WHAT IS EXPECTED » Reproduce the entries between the line containing "The height and width of the screenshot is (1032, 1920)." and the line containing "center [128, 373].", inclusive, without any change.
--- BEGIN INPUT MATERIAL ---
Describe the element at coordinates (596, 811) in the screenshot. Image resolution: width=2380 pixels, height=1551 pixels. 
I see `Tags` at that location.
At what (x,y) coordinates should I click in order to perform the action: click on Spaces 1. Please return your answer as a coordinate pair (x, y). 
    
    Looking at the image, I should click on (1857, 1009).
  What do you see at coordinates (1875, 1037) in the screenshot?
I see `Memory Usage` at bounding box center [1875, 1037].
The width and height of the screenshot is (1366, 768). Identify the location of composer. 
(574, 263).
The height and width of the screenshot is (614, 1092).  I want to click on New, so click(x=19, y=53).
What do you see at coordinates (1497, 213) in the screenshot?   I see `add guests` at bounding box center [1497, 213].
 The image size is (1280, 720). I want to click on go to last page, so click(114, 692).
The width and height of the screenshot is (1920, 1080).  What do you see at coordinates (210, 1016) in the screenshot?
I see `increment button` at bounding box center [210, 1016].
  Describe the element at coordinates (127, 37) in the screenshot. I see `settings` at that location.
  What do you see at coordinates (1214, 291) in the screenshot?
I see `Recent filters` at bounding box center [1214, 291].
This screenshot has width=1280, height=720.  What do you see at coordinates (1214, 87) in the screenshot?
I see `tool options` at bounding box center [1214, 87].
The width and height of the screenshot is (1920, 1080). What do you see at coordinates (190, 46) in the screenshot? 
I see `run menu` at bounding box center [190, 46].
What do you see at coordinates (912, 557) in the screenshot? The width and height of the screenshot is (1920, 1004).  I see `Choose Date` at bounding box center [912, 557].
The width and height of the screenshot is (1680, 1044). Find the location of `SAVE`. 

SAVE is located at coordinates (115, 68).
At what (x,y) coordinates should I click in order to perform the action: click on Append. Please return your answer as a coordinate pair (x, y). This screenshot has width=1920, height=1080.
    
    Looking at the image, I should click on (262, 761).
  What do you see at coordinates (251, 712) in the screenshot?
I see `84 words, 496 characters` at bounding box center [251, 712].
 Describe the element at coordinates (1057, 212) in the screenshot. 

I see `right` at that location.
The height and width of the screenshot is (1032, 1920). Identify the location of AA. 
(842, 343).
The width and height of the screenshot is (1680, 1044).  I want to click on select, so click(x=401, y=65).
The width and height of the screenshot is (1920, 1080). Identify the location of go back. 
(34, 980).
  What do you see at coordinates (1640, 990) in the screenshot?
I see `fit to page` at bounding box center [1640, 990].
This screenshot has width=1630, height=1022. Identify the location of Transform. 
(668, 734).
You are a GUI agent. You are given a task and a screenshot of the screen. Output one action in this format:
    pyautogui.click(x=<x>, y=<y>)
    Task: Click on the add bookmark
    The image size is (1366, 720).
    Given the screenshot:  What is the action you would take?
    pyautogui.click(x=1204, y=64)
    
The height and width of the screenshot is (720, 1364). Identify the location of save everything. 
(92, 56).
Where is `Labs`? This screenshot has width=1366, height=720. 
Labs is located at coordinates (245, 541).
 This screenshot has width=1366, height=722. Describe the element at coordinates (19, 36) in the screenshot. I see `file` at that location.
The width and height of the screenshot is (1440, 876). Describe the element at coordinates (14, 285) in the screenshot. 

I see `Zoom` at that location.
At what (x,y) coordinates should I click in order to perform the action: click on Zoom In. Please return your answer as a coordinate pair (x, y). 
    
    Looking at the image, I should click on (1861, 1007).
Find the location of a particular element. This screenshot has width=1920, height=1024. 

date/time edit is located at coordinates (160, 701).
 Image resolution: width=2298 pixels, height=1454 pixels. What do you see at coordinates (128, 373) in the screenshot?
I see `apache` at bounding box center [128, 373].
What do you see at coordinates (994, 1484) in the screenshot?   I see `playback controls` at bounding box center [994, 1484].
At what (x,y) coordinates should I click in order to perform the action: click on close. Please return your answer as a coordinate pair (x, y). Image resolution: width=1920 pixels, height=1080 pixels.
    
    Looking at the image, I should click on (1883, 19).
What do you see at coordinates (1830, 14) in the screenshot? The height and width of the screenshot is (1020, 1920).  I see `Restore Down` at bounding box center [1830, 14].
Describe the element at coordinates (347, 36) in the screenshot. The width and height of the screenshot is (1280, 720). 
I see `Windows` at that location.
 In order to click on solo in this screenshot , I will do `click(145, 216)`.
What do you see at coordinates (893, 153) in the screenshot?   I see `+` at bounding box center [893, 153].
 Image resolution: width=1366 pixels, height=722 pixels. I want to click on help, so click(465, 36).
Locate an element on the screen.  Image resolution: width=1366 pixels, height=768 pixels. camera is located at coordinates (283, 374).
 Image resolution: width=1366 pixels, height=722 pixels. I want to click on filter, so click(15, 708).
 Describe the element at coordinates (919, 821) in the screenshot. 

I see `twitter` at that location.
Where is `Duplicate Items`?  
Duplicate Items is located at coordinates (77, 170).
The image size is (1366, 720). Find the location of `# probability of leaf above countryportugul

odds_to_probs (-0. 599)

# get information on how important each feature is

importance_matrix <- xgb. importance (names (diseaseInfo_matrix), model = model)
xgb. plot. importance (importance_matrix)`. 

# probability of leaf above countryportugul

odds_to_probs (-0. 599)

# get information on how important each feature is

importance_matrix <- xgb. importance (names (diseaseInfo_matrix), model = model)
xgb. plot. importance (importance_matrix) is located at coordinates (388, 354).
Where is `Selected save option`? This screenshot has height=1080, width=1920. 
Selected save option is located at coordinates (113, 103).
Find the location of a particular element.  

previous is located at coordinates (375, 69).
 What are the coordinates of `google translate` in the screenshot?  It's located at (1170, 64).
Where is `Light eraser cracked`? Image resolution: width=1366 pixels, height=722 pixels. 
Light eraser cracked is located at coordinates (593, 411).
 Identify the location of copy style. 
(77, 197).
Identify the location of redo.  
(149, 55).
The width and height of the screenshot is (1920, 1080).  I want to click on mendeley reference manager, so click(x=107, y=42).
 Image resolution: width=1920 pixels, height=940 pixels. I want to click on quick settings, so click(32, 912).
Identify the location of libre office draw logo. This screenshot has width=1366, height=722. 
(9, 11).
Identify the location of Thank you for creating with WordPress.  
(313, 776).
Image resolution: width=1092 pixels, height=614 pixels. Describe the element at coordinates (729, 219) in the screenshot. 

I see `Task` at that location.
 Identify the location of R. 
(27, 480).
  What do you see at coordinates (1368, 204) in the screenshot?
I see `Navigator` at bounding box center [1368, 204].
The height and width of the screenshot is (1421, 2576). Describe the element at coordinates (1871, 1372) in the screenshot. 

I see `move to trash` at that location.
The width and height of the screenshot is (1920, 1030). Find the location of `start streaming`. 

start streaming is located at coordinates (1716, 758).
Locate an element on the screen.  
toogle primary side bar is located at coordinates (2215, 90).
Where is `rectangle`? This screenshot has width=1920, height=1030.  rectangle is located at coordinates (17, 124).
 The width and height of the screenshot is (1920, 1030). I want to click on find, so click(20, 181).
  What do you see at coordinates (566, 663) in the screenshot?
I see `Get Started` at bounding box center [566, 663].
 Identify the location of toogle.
--- END INPUT MATERIAL ---
FINAL ANSWER »
The height and width of the screenshot is (1032, 1920). Identify the location of AA. 
(842, 343).
The width and height of the screenshot is (1680, 1044).  I want to click on select, so click(x=401, y=65).
The width and height of the screenshot is (1920, 1080). Identify the location of go back. 
(34, 980).
  What do you see at coordinates (1640, 990) in the screenshot?
I see `fit to page` at bounding box center [1640, 990].
This screenshot has width=1630, height=1022. Identify the location of Transform. 
(668, 734).
You are a GUI agent. You are given a task and a screenshot of the screen. Output one action in this format:
    pyautogui.click(x=<x>, y=<y>)
    Task: Click on the add bookmark
    The image size is (1366, 720).
    Given the screenshot:  What is the action you would take?
    pyautogui.click(x=1204, y=64)
    
The height and width of the screenshot is (720, 1364). Identify the location of save everything. 
(92, 56).
Where is `Labs`? This screenshot has width=1366, height=720. 
Labs is located at coordinates (245, 541).
 This screenshot has width=1366, height=722. Describe the element at coordinates (19, 36) in the screenshot. I see `file` at that location.
The width and height of the screenshot is (1440, 876). Describe the element at coordinates (14, 285) in the screenshot. 

I see `Zoom` at that location.
At what (x,y) coordinates should I click in order to perform the action: click on Zoom In. Please return your answer as a coordinate pair (x, y). 
    
    Looking at the image, I should click on (1861, 1007).
Find the location of a particular element. This screenshot has width=1920, height=1024. 

date/time edit is located at coordinates (160, 701).
 Image resolution: width=2298 pixels, height=1454 pixels. What do you see at coordinates (128, 373) in the screenshot?
I see `apache` at bounding box center [128, 373].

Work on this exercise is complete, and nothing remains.